Five left to follow the herd. Only he returned – a mangled remnant of himself.
He jolted awake from troubled sleep with a pounding heart, the memories that haunted his dreams pursuing him into the waking world. Each breath grated harshly against his throat; tears stung the raw skin of his cheeks.
With a trembling hand Oræftan reached for the stone wall of his shelter, his fingers trailing over the roughly etched images. Soon he’d be finished. Only one last section remained to complete his telling of events: the great wyrm that attacked them upon the cliff’s edge.
The burning substance expelled from the beast’s gaping jaws had left him blind, deaf and mute. There was only one way he could warn the rest of his tribe of the danger.

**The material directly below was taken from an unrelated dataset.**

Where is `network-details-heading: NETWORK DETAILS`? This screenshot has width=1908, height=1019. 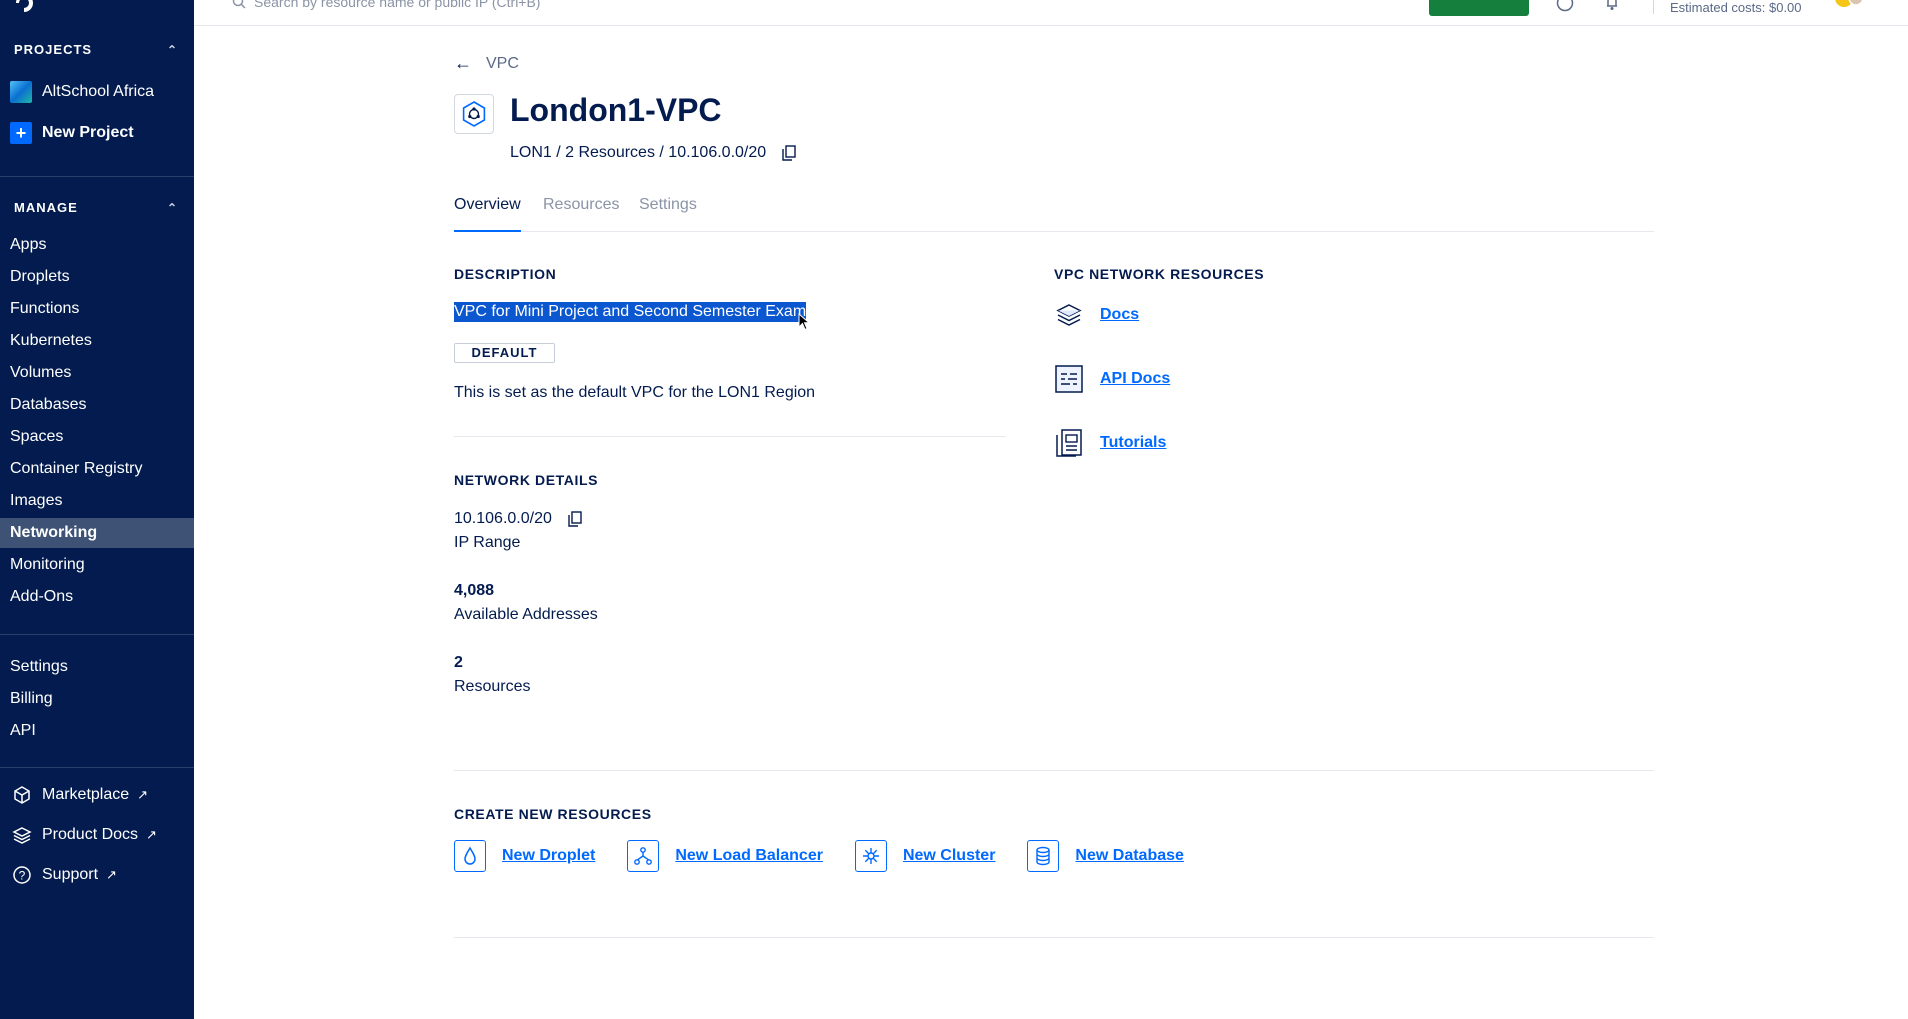 network-details-heading: NETWORK DETAILS is located at coordinates (526, 480).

With touch his only guide, he carved.
Word Count: 150
This is actually the second version of this story I’ve written today. I’d practically finished it earlier – just had some edits still to do – when the laptop I was using (my new laptop!) decided it was time to do a restart. As I wasn’t in the room at the time I couldn’t even delay it until later as I usually would! This wouldn’t really have been a problem except it decided to freeze midway through ‘installing updates’. An hour later I decided to start again on my old laptop, which I’m still using now… Hopefully my new laptop will decide to work again soon.
If I’d had a few more words I would have liked to write a little about exactly how Oræftan managed to find his way back to his tribe after the wyrm’s attack. I doubt it was an easy trip in the state he was in…
The name Oræftan, by the way, is from the Old English for ‘artist’ or ‘craftsman’.